Stored entries:
=======

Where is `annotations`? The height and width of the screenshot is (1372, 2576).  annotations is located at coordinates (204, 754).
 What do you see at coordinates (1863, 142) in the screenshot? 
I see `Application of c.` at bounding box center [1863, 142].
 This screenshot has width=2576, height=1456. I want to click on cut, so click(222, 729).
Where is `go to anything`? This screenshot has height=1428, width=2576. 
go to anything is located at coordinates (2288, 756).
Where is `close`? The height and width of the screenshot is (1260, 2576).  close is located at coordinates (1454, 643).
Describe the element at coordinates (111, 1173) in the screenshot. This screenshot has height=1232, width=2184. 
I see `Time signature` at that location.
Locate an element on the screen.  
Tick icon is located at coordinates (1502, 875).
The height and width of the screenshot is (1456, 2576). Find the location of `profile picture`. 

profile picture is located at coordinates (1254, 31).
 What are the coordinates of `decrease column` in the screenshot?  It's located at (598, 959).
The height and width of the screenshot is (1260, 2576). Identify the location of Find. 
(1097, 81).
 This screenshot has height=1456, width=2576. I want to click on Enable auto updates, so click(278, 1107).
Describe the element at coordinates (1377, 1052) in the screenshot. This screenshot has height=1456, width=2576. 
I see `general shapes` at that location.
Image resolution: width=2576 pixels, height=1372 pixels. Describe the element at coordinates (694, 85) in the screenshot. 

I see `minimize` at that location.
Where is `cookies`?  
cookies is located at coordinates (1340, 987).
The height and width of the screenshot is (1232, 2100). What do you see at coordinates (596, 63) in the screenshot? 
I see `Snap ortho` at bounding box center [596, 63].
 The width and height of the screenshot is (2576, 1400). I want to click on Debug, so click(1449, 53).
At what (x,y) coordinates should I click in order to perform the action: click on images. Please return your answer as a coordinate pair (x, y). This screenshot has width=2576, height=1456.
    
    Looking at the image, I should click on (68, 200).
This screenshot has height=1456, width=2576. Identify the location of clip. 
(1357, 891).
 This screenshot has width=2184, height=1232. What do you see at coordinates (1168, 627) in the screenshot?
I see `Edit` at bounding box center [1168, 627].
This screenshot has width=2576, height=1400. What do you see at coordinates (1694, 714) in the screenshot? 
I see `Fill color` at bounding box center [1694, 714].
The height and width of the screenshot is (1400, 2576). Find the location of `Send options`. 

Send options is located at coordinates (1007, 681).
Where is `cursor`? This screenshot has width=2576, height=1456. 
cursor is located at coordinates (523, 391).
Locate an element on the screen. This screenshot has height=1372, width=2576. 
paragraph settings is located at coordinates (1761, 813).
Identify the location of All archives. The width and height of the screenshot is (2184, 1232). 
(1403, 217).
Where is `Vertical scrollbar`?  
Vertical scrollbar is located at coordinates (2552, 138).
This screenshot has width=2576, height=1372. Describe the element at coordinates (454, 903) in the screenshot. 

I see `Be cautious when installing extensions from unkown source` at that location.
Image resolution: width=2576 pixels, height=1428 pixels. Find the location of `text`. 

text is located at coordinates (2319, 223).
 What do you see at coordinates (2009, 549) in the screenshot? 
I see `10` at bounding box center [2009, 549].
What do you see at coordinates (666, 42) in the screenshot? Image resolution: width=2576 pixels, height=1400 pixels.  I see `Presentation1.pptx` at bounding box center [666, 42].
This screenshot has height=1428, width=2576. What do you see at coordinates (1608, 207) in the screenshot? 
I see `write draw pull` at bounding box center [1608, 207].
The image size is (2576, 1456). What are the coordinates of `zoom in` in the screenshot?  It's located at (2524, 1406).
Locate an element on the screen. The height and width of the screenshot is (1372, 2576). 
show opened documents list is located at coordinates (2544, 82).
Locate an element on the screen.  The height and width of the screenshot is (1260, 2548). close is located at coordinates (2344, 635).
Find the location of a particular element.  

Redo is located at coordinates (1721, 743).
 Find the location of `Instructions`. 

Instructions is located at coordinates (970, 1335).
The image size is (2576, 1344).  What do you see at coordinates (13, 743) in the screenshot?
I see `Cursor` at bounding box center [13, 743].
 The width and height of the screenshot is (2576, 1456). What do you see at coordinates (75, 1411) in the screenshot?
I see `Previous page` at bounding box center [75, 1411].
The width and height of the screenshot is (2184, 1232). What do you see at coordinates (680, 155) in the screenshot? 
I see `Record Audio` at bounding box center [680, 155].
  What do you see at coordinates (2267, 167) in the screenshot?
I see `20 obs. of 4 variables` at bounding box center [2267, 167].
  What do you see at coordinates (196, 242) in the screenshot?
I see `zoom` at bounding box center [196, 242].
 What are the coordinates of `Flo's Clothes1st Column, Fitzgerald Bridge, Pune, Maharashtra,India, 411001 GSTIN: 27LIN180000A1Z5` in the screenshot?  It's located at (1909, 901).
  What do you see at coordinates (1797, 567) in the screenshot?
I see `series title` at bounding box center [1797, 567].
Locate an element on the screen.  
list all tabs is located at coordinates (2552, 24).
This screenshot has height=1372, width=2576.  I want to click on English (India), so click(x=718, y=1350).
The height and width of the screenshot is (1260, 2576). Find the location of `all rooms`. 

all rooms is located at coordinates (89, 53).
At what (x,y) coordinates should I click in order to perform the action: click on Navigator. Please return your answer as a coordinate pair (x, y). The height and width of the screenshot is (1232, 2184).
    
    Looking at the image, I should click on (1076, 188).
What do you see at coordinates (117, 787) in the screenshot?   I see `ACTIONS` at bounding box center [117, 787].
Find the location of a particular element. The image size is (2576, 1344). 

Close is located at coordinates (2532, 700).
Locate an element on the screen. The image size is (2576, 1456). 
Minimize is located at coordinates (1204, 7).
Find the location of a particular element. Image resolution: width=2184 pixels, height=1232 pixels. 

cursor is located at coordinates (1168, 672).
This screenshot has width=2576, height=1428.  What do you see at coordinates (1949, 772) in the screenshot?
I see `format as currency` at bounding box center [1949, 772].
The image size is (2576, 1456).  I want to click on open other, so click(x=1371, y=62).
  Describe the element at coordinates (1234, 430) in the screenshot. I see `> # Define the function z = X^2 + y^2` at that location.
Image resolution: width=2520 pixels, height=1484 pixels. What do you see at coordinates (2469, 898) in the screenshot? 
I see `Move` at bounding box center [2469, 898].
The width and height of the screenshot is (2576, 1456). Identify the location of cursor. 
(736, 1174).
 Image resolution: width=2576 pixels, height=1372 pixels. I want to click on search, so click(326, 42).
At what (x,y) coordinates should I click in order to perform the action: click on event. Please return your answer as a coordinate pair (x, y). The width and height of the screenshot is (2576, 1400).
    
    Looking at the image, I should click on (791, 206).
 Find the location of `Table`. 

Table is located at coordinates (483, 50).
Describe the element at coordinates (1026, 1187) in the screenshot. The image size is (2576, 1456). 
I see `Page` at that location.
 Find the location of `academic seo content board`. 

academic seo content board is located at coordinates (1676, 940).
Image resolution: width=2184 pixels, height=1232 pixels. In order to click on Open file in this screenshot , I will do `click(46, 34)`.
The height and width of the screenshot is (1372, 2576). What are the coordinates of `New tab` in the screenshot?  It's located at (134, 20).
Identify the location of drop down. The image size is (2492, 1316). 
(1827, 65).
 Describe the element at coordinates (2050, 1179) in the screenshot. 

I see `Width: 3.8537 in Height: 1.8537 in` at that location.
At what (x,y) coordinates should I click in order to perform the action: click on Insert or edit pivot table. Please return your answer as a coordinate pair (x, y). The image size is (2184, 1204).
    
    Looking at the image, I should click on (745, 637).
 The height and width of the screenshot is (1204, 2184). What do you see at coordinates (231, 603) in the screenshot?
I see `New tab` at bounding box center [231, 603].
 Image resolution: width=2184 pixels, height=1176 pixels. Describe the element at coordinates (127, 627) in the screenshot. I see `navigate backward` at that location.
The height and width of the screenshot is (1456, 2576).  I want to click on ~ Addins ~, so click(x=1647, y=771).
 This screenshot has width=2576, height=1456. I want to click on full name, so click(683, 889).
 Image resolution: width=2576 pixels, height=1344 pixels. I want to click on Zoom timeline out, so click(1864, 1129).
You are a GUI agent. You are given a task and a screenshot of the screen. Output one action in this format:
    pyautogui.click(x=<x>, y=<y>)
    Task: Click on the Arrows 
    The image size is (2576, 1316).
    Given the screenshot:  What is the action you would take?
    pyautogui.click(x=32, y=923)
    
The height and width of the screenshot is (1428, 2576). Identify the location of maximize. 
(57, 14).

=======

Show every line of the rows above that contains the string "options".

The height and width of the screenshot is (1400, 2576). Find the location of `Send options`. 
Send options is located at coordinates (1007, 681).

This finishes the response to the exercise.